Seen from Washington, the fighting in Kampuchea has the dreary potential of continuing for years to come.

But US State Department officials contend that the combination of pressures being brought to bear on Vietnam ought eventually to force the Vietnamese to negotiate a settlement of the conflict.

The US is convinced that guerrilla resistance to the Vietnamese occupiers of Kampuchea (Cambodia) is growing. That resistance is carried out mostly by the Chinese-supported Khmer Rouge forces which operate from bases inside Kampuchea and near the Thai border.

But, according to the State Department, the non-communist Khmer People's National Liberation Front (KPNLF), under former premier Son Sann, has improved its organization, training, and discipline and is increasing in size.

The US is providing moral and political support to Son Sann. Malaysia has offered financial support. China has supplied a limited number of weapons.

But Son Sann says that he needs more. As he puts it, ''I'm always asking for the Big Stick.''

The State Department argues that without a viable non-Communist alternative in Kampuchea, the conflict can have but two possible victors:

* The Vietnamese-backed Heng Samrin regime, which the US deems unacceptable.

* Or the Khmer Rouge, an international pariah which the US contends it does not want to see restored to power.

But Washington is not giving Son Sann all the support which he says he would like to get.

In an interview with the Monitor toward the end of last year, Son Sann said he felt that as a result of the bitter experience which they suffered during the Vietnam war, the American people were ''afraid of involvement'' in Indochina.

The US argues that its policy is to follow the strategy developed by the five-nation Association of Southeast Asian Nations (ASEAN). US officials say that this strategy includes support for Kampuchea's non-Communist resistance. But, they say, such a strategy will require much time and patience.

Son Sann and his men argue, however, that time is running out. They say that with large numbers of Kampucheans being sent to the Soviet Union for training and with the Vietnamese entrenching themselves in the country, now is the time to strengthen the KPNLF. If it were strengthened enough, they add, the Vietnamese might be forced to negotiate a way out of the Kampuchea conflict.

American analysts seem to be divided in their views as to the KPNLF's potential for growth. Those with a more conservative estimate point out that the organization's supporters are largely to be found in the cities and towns of Kampuchea and not among the farmers who make up the majority of the population.

Meanwhile, Son Sann himself -- a soft-spoken, seemingly frail septuagenarian, who looks more like a grandfather than a resistance fighter -- has managed to get support from several of the non-communist Southeast Asian nations. Such a feat would have been almost unthinkable a year or two ago.

What is not yet clear is whether that support will really add up to much in practical terms. What is clear is that some of the ASEAN nations think that having Son Sann in the Kampuchean resistance adds an element of respectability to it which would not be conceivable were the Khmer Rouge the sole resistance movement.

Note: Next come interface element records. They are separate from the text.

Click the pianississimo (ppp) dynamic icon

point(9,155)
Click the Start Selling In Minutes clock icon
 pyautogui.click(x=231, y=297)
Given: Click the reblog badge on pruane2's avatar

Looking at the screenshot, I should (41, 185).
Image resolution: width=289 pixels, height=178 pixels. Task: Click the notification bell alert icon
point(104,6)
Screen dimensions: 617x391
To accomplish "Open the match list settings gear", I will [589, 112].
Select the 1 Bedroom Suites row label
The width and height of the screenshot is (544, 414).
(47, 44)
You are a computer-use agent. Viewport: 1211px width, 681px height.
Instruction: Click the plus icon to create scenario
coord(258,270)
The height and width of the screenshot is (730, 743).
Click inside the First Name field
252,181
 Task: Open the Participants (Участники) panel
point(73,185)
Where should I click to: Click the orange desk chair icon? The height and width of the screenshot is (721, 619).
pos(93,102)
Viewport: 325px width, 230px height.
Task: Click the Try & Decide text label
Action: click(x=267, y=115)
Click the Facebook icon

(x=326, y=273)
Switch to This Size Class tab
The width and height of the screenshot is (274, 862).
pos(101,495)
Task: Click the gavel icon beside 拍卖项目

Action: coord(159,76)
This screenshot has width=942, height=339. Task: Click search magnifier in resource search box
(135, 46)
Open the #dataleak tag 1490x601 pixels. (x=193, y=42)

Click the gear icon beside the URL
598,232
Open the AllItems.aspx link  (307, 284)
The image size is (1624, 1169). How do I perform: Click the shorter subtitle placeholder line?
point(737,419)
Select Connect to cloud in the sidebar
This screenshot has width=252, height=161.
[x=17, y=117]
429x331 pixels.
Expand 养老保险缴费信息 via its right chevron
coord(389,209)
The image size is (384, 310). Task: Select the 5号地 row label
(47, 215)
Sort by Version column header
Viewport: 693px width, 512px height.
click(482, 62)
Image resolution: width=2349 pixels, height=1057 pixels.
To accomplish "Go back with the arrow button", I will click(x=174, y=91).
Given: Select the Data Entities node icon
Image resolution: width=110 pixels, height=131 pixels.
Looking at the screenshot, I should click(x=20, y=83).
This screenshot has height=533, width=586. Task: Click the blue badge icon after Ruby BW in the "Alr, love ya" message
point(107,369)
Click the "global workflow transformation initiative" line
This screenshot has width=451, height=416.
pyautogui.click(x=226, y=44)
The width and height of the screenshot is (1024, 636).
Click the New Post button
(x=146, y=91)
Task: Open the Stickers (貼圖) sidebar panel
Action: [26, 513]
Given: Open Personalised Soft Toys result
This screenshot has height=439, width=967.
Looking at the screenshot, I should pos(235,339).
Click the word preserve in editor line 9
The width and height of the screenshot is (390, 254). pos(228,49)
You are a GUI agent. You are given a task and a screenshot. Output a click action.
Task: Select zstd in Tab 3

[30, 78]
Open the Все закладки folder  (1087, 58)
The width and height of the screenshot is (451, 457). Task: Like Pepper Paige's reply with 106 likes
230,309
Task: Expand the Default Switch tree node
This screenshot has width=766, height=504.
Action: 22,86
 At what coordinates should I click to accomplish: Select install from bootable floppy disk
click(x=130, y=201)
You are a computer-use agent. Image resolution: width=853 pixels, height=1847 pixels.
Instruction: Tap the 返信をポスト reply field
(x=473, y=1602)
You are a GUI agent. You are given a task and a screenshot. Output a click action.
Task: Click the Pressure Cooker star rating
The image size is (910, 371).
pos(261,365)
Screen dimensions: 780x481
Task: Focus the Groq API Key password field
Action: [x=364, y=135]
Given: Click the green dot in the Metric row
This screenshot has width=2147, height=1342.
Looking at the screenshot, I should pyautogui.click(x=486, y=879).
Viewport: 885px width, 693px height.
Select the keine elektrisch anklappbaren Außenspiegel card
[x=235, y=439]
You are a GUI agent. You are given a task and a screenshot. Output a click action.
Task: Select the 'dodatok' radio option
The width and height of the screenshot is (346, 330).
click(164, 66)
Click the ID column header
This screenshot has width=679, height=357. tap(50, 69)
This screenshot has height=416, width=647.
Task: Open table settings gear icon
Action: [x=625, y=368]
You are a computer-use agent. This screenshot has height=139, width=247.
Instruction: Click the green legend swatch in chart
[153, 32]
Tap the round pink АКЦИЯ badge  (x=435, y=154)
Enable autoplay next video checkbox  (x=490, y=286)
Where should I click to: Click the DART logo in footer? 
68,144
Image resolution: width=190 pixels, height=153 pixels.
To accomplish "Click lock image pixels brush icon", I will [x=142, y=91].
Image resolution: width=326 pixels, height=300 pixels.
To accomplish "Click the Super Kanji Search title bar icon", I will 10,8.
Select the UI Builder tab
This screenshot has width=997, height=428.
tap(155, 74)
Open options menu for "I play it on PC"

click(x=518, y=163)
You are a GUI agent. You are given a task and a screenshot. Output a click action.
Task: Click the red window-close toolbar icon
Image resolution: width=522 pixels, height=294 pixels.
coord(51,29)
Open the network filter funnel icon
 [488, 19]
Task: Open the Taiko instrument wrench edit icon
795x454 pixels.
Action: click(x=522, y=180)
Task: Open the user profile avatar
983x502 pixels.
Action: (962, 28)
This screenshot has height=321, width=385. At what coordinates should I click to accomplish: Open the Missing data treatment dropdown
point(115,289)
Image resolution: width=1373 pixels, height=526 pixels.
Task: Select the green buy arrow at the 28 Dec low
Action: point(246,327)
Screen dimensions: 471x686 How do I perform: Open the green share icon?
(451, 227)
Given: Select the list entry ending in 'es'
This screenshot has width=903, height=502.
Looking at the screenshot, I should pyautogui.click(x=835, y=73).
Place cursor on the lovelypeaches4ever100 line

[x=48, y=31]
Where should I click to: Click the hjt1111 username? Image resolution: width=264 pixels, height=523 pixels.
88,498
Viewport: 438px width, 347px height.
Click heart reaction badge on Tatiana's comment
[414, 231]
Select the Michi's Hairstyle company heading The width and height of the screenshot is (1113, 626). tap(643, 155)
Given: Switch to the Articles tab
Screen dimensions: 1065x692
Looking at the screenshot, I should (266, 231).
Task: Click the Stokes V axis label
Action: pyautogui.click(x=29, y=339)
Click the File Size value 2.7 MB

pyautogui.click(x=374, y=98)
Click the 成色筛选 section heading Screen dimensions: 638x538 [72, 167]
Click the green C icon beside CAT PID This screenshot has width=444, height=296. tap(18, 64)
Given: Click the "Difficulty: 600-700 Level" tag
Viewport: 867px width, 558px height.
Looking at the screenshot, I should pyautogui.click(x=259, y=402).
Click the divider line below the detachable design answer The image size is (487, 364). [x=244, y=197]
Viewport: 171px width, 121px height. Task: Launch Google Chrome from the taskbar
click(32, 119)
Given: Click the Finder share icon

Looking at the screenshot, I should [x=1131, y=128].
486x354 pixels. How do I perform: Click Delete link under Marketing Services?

Son Sann is now reported to be considering the possibility of meeting with Khmer Rouge leaders and with Prince Norodom Sihanouk, the former chief of state, during a visit to Peking which he is expected to make early next month.

But some members of ASEAN are uncomfortable about a policy of resistance to Vietnam which locks them closely to China. The Indonesians, for example, have a tendency to worry more about China's influence in Southeast Asia than they do about that of Vietnam.

Thailand seems to benefit from a situation which ''bleeds'' Vietnam. But some Thais would prefer to keep their distance from China.

In the United States, critics of American policy such as David W.P. Elliott, a Vietnam specialist and assistant professor at Pomona College, argue that by attempting to isolate Vietnam economically and diplomatically, the US has helped to make Vietnam more dependent on the Soviet Union. This is a result, they say, presumably opposite to the one which the US desires.

In testimony before a House subcommittee last October, Elliott argued that US policy toward Indochina since 1978 has amounted to deferring to China's policy in the region.